_Problem to work on_. Rewrite the part of the items that opens with the line containing "Sintetico 5 kg" and runs through the end of the items, swapping "webpages" for "pages" and leaving all else unchanged.

_Records shown_.
* * * *
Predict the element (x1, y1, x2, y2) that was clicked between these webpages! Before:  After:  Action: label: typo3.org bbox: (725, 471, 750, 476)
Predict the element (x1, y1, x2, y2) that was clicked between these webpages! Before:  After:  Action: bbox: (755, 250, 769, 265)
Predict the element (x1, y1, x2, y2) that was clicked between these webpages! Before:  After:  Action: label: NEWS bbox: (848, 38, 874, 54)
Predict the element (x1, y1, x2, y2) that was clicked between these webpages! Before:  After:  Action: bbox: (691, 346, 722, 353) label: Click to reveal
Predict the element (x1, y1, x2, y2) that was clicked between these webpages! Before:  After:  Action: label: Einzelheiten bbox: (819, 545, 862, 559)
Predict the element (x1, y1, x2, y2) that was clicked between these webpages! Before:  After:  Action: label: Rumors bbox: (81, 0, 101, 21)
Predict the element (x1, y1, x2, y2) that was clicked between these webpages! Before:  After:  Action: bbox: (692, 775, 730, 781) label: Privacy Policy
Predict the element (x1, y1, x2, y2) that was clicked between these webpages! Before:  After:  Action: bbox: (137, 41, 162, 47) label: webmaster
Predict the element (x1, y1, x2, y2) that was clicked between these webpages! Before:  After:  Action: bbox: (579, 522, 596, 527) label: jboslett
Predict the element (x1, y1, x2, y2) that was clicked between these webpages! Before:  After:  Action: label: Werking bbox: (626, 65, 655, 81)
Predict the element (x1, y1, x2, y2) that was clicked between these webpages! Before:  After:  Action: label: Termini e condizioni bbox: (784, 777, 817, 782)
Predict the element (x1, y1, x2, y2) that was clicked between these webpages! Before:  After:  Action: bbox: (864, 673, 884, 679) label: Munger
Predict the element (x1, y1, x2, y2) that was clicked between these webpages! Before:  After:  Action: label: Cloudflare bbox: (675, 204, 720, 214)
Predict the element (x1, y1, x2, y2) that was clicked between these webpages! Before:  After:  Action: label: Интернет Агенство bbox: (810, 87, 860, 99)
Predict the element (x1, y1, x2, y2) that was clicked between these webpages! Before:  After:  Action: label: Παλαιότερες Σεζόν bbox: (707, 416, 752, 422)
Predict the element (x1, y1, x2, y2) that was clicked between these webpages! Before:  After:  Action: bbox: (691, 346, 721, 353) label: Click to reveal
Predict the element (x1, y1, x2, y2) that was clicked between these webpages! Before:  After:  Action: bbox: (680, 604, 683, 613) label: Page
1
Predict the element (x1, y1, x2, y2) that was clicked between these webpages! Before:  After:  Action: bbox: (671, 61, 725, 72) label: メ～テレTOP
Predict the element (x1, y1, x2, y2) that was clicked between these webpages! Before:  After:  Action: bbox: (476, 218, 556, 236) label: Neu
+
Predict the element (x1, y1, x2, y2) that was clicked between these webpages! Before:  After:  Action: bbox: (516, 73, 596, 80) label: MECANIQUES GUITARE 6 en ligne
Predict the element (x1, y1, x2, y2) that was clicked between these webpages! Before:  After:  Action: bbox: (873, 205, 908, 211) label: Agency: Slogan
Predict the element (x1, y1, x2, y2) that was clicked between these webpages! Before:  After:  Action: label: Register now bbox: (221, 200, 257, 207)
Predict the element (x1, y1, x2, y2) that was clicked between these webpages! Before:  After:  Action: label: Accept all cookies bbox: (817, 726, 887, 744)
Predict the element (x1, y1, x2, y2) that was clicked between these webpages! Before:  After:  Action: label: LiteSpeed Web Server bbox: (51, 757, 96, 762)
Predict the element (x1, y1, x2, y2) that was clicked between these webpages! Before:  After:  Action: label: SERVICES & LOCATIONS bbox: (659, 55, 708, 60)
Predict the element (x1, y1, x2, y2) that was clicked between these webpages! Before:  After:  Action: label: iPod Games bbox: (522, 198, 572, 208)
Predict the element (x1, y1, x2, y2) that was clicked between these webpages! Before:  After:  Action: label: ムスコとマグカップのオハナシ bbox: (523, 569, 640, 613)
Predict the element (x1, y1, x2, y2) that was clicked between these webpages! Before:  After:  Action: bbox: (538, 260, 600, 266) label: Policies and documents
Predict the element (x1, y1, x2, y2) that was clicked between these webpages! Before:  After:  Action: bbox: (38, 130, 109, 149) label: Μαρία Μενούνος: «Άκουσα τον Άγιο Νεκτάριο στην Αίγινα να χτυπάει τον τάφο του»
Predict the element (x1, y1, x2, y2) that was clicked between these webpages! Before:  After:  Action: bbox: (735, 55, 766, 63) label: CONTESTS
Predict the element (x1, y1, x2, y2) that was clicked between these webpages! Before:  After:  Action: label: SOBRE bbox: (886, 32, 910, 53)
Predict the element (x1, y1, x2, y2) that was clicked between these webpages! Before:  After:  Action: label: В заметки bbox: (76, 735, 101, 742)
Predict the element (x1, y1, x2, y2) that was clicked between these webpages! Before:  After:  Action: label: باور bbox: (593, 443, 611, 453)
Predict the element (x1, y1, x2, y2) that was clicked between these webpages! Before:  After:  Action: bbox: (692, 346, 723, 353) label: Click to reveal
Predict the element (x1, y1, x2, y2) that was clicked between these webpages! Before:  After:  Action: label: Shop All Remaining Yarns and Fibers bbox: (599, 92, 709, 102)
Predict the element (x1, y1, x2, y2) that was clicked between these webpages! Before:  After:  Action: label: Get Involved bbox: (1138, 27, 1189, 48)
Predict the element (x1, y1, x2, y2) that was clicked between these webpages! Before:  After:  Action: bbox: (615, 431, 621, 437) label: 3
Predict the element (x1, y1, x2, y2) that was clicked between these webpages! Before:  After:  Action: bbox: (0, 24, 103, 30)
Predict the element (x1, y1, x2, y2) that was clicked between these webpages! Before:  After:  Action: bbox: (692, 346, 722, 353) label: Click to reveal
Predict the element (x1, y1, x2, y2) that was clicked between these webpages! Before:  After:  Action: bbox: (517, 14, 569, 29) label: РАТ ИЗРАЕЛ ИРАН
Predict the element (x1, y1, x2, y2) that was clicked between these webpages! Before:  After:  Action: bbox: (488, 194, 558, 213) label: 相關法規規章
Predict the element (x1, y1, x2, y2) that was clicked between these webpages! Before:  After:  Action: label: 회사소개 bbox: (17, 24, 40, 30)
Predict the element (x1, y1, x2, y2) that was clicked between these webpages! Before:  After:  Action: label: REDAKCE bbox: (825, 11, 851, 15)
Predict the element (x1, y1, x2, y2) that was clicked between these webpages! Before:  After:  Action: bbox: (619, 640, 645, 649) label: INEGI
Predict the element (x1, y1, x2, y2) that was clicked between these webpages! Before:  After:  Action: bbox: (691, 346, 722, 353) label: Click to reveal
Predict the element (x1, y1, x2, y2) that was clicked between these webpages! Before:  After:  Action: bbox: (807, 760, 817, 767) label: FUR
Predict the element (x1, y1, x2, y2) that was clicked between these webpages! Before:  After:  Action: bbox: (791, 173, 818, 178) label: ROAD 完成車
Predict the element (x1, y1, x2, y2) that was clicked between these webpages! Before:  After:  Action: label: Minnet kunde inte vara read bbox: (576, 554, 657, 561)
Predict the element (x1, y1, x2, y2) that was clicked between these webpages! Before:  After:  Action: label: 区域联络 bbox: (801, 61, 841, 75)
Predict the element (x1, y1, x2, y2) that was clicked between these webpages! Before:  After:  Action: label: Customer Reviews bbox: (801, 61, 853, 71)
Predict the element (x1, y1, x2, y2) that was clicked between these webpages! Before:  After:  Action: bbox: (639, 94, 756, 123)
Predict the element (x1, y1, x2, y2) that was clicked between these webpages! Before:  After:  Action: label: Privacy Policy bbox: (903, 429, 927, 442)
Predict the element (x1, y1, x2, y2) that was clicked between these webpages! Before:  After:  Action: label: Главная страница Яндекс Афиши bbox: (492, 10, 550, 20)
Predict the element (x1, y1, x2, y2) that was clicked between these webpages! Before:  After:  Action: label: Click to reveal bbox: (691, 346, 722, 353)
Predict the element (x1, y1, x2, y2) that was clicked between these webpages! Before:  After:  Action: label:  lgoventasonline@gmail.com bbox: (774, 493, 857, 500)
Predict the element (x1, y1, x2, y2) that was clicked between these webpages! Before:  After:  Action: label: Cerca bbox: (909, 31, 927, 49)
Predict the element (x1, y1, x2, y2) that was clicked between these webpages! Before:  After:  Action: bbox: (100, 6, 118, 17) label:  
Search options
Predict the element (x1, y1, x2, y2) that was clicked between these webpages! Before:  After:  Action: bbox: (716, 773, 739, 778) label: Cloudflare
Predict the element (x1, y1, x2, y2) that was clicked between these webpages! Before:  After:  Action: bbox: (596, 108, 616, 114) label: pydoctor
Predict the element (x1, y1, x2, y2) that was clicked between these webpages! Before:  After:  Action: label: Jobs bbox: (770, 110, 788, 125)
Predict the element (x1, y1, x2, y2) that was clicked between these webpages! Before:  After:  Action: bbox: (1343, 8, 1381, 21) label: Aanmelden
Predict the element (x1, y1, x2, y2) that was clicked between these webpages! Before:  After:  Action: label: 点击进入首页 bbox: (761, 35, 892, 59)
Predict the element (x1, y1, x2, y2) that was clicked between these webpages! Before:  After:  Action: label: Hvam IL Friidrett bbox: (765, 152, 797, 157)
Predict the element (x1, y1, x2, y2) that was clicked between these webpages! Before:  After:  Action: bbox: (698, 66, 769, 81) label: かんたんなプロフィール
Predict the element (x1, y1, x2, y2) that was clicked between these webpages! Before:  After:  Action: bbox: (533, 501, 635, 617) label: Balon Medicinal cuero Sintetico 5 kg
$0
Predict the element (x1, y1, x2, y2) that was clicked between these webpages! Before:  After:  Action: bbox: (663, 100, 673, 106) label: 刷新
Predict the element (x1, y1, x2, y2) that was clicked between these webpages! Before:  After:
* * * *
_Result for this task_.
Predict the element (x1, y1, x2, y2) that was clicked between these pages! Before:  After:  Action: bbox: (533, 501, 635, 617) label: Balon Medicinal cuero Sintetico 5 kg
$0
Predict the element (x1, y1, x2, y2) that was clicked between these pages! Before:  After:  Action: bbox: (663, 100, 673, 106) label: 刷新
Predict the element (x1, y1, x2, y2) that was clicked between these pages! Before:  After:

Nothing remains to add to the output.